=== Task input ===

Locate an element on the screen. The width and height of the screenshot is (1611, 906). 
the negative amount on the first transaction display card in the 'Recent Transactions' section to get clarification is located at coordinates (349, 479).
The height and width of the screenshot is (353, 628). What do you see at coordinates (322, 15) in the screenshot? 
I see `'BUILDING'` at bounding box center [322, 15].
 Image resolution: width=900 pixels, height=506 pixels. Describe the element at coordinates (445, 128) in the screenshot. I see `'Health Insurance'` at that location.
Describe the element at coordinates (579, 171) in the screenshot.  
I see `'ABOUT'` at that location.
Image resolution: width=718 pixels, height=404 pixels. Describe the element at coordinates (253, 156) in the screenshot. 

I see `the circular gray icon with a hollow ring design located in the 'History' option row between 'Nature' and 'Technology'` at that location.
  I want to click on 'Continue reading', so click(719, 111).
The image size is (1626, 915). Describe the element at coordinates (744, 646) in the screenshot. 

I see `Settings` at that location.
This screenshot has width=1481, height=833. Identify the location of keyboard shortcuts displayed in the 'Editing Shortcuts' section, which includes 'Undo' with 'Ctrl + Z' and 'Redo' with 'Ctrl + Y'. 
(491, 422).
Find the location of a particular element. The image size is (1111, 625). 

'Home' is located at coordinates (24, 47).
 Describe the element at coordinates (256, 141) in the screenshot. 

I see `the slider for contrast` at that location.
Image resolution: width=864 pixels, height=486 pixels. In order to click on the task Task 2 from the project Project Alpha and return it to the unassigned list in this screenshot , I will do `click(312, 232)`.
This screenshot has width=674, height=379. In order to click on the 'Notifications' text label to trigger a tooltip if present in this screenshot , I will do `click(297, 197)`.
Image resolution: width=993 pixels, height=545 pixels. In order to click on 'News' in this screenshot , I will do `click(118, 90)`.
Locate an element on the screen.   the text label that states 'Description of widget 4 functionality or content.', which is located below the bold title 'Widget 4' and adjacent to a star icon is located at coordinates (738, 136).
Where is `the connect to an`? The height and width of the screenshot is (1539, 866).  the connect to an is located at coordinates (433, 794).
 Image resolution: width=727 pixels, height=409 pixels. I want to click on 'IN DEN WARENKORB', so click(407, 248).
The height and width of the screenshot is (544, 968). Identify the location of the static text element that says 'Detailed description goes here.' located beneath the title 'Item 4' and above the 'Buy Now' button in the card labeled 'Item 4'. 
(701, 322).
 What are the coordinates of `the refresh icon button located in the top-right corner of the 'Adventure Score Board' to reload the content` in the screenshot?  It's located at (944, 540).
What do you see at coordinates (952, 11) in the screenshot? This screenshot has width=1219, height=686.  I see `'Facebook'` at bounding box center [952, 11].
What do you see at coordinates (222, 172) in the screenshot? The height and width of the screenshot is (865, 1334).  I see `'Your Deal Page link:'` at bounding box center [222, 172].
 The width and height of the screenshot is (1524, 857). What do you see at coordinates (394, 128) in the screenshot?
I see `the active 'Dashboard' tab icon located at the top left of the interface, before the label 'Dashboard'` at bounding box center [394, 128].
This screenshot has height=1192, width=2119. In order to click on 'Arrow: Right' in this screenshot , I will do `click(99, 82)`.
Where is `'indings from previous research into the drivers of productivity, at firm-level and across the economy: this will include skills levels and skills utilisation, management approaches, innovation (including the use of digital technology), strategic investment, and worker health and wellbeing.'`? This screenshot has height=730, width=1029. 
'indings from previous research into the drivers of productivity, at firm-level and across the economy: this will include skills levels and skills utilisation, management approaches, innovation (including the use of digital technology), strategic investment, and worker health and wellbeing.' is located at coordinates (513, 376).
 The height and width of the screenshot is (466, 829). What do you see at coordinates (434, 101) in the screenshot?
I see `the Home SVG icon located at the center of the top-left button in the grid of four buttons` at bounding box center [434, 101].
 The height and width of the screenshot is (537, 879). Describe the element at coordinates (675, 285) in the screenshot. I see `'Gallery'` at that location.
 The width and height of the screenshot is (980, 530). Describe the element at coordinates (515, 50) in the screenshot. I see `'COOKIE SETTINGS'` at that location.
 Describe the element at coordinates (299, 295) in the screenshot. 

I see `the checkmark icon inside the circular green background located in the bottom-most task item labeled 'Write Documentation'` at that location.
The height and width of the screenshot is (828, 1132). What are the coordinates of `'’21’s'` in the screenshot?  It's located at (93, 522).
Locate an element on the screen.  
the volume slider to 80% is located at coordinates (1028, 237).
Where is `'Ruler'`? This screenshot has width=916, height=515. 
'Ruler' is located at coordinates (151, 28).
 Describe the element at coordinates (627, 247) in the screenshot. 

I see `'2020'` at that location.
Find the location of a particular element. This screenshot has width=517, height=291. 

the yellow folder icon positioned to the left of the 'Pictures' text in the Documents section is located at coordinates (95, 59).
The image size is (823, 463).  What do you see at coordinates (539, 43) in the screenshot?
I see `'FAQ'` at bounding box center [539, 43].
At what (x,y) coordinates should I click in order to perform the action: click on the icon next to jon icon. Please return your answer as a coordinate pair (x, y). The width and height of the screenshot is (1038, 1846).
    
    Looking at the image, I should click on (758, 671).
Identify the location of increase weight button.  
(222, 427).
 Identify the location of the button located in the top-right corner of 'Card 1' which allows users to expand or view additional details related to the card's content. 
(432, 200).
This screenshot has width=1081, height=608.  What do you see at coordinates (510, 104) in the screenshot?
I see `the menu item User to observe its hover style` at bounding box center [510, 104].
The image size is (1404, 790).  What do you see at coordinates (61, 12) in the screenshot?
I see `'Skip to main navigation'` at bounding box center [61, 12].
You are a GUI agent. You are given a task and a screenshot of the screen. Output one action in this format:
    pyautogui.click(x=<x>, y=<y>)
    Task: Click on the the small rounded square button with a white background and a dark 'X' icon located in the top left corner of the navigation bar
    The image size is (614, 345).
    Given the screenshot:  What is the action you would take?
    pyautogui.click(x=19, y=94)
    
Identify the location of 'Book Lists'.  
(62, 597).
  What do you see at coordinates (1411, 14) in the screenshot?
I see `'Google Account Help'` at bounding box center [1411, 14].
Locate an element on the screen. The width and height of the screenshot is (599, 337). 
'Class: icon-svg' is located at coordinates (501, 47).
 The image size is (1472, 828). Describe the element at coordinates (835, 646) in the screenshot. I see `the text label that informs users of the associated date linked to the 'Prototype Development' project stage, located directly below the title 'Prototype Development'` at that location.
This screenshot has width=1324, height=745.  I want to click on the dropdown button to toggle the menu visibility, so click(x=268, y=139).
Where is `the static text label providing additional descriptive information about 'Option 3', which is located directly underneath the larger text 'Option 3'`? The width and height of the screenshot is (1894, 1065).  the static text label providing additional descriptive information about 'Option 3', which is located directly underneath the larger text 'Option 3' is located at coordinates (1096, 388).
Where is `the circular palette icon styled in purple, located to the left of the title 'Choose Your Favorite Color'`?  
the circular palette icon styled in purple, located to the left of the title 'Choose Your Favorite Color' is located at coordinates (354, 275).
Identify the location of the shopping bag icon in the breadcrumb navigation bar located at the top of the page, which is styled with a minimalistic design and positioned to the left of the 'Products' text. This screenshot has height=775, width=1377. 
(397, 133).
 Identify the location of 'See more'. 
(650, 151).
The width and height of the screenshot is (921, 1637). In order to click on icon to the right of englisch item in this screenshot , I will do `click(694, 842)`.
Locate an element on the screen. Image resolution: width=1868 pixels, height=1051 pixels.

===

**Set task:**
Lay out as a Markdown table with the columns Row and Text the rows from the line containing "This screenshot has width=1481, height=833." to the line containing "(491, 422).", giving each line with its row number and omitting blank lines.

**Correct result:**
| Row | Text |
|---|---|
| 1 | This screenshot has width=1481, height=833. Identify the location of keyboard shortcuts displayed in the 'Editing Shortcuts' section, which includes 'Undo' with 'Ctrl + Z' and 'Redo' with 'Ctrl + Y'.  |
| 2 | (491, 422). |